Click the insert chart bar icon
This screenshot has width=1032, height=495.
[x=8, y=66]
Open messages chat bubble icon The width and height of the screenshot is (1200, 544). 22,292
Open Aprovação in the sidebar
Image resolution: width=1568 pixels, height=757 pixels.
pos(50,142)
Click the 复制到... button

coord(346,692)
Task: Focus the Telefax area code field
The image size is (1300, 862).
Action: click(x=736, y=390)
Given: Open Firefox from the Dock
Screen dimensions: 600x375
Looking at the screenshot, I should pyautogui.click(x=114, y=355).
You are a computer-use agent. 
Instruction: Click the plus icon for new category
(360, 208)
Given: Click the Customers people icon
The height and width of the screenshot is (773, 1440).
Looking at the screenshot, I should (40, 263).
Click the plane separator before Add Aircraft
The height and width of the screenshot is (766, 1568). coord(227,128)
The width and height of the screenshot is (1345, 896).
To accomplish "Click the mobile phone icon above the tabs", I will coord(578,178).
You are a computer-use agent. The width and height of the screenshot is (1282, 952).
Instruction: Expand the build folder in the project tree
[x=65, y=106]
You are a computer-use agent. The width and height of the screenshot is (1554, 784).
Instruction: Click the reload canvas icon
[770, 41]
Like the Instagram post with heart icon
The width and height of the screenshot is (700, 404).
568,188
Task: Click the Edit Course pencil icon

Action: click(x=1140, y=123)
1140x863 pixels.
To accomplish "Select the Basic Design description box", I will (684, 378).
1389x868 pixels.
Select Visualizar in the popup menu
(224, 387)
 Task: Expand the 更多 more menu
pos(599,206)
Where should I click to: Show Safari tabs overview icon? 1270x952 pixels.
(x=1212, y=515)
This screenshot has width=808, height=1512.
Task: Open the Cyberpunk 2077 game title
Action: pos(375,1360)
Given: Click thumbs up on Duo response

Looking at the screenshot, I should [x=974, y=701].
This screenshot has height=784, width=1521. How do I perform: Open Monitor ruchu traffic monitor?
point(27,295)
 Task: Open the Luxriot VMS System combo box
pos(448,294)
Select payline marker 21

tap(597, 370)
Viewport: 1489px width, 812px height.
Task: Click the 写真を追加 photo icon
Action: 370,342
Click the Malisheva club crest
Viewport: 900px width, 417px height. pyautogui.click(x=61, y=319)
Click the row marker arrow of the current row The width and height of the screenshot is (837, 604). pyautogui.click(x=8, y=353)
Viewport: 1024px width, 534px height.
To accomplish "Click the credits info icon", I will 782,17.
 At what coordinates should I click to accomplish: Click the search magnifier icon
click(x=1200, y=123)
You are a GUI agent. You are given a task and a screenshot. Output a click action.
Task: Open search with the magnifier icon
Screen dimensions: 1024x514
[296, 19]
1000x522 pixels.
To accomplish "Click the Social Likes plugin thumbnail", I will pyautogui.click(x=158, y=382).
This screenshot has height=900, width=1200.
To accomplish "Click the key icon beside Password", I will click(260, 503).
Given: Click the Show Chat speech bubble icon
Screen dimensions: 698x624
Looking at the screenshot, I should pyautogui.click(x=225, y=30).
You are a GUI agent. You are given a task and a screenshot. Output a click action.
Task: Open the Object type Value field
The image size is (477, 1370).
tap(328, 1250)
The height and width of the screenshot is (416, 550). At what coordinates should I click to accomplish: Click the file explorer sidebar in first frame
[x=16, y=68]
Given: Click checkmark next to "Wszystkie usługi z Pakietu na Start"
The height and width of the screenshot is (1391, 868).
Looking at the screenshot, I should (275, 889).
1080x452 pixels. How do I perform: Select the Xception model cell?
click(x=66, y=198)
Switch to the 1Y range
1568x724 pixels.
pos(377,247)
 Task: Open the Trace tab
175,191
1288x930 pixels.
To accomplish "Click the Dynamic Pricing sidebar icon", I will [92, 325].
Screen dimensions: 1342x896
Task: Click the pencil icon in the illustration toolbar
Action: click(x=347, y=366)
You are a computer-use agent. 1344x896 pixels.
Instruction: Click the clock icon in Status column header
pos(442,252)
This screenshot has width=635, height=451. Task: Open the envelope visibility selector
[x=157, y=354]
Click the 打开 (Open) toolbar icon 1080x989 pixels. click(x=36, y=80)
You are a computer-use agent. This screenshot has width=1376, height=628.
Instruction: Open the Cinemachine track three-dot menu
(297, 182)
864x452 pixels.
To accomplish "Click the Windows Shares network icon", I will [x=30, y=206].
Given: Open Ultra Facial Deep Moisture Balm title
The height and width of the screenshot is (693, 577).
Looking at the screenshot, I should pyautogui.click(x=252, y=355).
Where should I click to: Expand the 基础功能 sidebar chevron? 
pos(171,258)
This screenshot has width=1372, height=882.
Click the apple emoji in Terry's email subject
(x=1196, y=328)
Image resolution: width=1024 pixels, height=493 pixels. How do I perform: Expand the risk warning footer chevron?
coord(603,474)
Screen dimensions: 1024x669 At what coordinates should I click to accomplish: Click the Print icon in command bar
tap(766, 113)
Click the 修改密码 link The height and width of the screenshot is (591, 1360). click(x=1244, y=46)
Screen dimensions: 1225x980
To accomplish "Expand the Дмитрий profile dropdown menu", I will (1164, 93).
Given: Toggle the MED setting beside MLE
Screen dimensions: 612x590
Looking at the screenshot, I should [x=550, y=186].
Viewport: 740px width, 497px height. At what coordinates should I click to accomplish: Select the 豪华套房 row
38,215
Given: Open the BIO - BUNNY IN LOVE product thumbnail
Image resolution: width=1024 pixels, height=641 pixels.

+-------+

Set problem: Put all of the rows above into a Markdown table with two columns, No. and Text. Number each one and leave out blank lines.

Solution to the problem:
| No. | Text |
|---|---|
| 1 | Click the insert chart bar icon |
| 2 | This screenshot has width=1032, height=495. |
| 3 | [x=8, y=66] |
| 4 | Open messages chat bubble icon The width and height of the screenshot is (1200, 544). 22,292 |
| 5 | Open Aprovação in the sidebar |
| 6 | Image resolution: width=1568 pixels, height=757 pixels. |
| 7 | pos(50,142) |
| 8 | Click the 复制到... button |
| 9 | coord(346,692) |
| 10 | Task: Focus the Telefax area code field |
| 11 | The image size is (1300, 862). |
| 12 | Action: click(x=736, y=390) |
| 13 | Given: Open Firefox from the Dock |
| 14 | Screen dimensions: 600x375 |
| 15 | Looking at the screenshot, I should pyautogui.click(x=114, y=355). |
| 16 | You are a computer-use agent.  |
| 17 | Instruction: Click the plus icon for new category |
| 18 | (360, 208) |
| 19 | Given: Click the Customers people icon |
| 20 | The height and width of the screenshot is (773, 1440). |
| 21 | Looking at the screenshot, I should (40, 263). |
| 22 | Click the plane separator before Add Aircraft |
| 23 | The height and width of the screenshot is (766, 1568). coord(227,128) |
| 24 | The width and height of the screenshot is (1345, 896). |
| 25 | To accomplish "Click the mobile phone icon above the tabs", I will coord(578,178). |
| 26 | You are a computer-use agent. The width and height of the screenshot is (1282, 952). |
| 27 | Instruction: Expand the build folder in the project tree |
| 28 | [x=65, y=106] |
| 29 | You are a computer-use agent. The width and height of the screenshot is (1554, 784). |
| 30 | Instruction: Click the reload canvas icon |
| 31 | [770, 41] |
| 32 | Like the Instagram post with heart icon |
| 33 | The width and height of the screenshot is (700, 404). |
| 34 | 568,188 |
| 35 | Task: Click the Edit Course pencil icon |
| 36 | Action: click(x=1140, y=123) |
| 37 | 1140x863 pixels. |
| 38 | To accomplish "Select the Basic Design description box", I will (684, 378). |
| 39 | 1389x868 pixels. |
| 40 | Select Visualizar in the popup menu |
| 41 | (224, 387) |
| 42 |  Task: Expand the 更多 more menu |
| 43 | pos(599,206) |
| 44 | Where should I click to: Show Safari tabs overview icon? 1270x952 pixels. |
| 45 | (x=1212, y=515) |
| 46 | This screenshot has width=808, height=1512. |
| 47 | Task: Open the Cyberpunk 2077 game title |
| 48 | Action: pos(375,1360) |
| 49 | Given: Click thumbs up on Duo response |
| 50 | Looking at the screenshot, I should [x=974, y=701]. |
| 51 | This screenshot has height=784, width=1521. How do I perform: Open Monitor ruchu traffic monitor? |
| 52 | point(27,295) |
| 53 |  Task: Open the Luxriot VMS System combo box |
| 54 | pos(448,294) |
| 55 | Select payline marker 21 |
| 56 | tap(597, 370) |
| 57 | Viewport: 1489px width, 812px height. |
| 58 | Task: Click the 写真を追加 photo icon |
| 59 | Action: 370,342 |
| 60 | Click the Malisheva club crest |
| 61 | Viewport: 900px width, 417px height. pyautogui.click(x=61, y=319) |
| 62 | Click the row marker arrow of the current row The width and height of the screenshot is (837, 604). pyautogui.click(x=8, y=353) |
| 63 | Viewport: 1024px width, 534px height. |
| 64 | To accomplish "Click the credits info icon", I will 782,17. |
| 65 |  At what coordinates should I click to accomplish: Click the search magnifier icon |
| 66 | click(x=1200, y=123) |
| 67 | You are a GUI agent. You are given a task and a screenshot. Output a click action. |
| 68 | Task: Open search with the magnifier icon |
| 69 | Screen dimensions: 1024x514 |
| 70 | [296, 19] |
| 71 | 1000x522 pixels. |
| 72 | To accomplish "Click the Social Likes plugin thumbnail", I will pyautogui.click(x=158, y=382). |
| 73 | This screenshot has height=900, width=1200. |
| 74 | To accomplish "Click the key icon beside Password", I will click(260, 503). |
| 75 | Given: Click the Show Chat speech bubble icon |
| 76 | Screen dimensions: 698x624 |
| 77 | Looking at the screenshot, I should pyautogui.click(x=225, y=30). |
| 78 | You are a GUI agent. You are given a task and a screenshot. Output a click action. |
| 79 | Task: Open the Object type Value field |
| 80 | The image size is (477, 1370). |
| 81 | tap(328, 1250) |
| 82 | The height and width of the screenshot is (416, 550). At what coordinates should I click to accomplish: Click the file explorer sidebar in first frame |
| 83 | [x=16, y=68] |
| 84 | Given: Click checkmark next to "Wszystkie usługi z Pakietu na Start" |
| 85 | The height and width of the screenshot is (1391, 868). |
| 86 | Looking at the screenshot, I should (275, 889). |
| 87 | 1080x452 pixels. How do I perform: Select the Xception model cell? |
| 88 | click(x=66, y=198) |
| 89 | Switch to the 1Y range |
| 90 | 1568x724 pixels. |
| 91 | pos(377,247) |
| 92 |  Task: Open the Trace tab |
| 93 | 175,191 |
| 94 | 1288x930 pixels. |
| 95 | To accomplish "Click the Dynamic Pricing sidebar icon", I will [92, 325]. |
| 96 | Screen dimensions: 1342x896 |
| 97 | Task: Click the pencil icon in the illustration toolbar |
| 98 | Action: click(x=347, y=366) |
| 99 | You are a computer-use agent. 1344x896 pixels. |
| 100 | Instruction: Click the clock icon in Status column header |
| 101 | pos(442,252) |
| 102 | This screenshot has width=635, height=451. Task: Open the envelope visibility selector |
| 103 | [x=157, y=354] |
| 104 | Click the 打开 (Open) toolbar icon 1080x989 pixels. click(x=36, y=80) |
| 105 | You are a computer-use agent. This screenshot has width=1376, height=628. |
| 106 | Instruction: Open the Cinemachine track three-dot menu |
| 107 | (297, 182) |
| 108 | 864x452 pixels. |
| 109 | To accomplish "Click the Windows Shares network icon", I will [x=30, y=206]. |
| 110 | Given: Open Ultra Facial Deep Moisture Balm title |
| 111 | The height and width of the screenshot is (693, 577). |
| 112 | Looking at the screenshot, I should pyautogui.click(x=252, y=355). |
| 113 | Where should I click to: Expand the 基础功能 sidebar chevron?  |
| 114 | pos(171,258) |
| 115 | This screenshot has width=1372, height=882. |
| 116 | Click the apple emoji in Terry's email subject |
| 117 | (x=1196, y=328) |
| 118 | Image resolution: width=1024 pixels, height=493 pixels. How do I perform: Expand the risk warning footer chevron? |
| 119 | coord(603,474) |
| 120 | Screen dimensions: 1024x669 At what coordinates should I click to accomplish: Click the Print icon in command bar |
| 121 | tap(766, 113) |
| 122 | Click the 修改密码 link The height and width of the screenshot is (591, 1360). click(x=1244, y=46) |
| 123 | Screen dimensions: 1225x980 |
| 124 | To accomplish "Expand the Дмитрий profile dropdown menu", I will (1164, 93). |
| 125 | Given: Toggle the MED setting beside MLE |
| 126 | Screen dimensions: 612x590 |
| 127 | Looking at the screenshot, I should [x=550, y=186]. |
| 128 | Viewport: 740px width, 497px height. At what coordinates should I click to accomplish: Select the 豪华套房 row |
| 129 | 38,215 |
| 130 | Given: Open the BIO - BUNNY IN LOVE product thumbnail |
| 131 | Image resolution: width=1024 pixels, height=641 pixels. |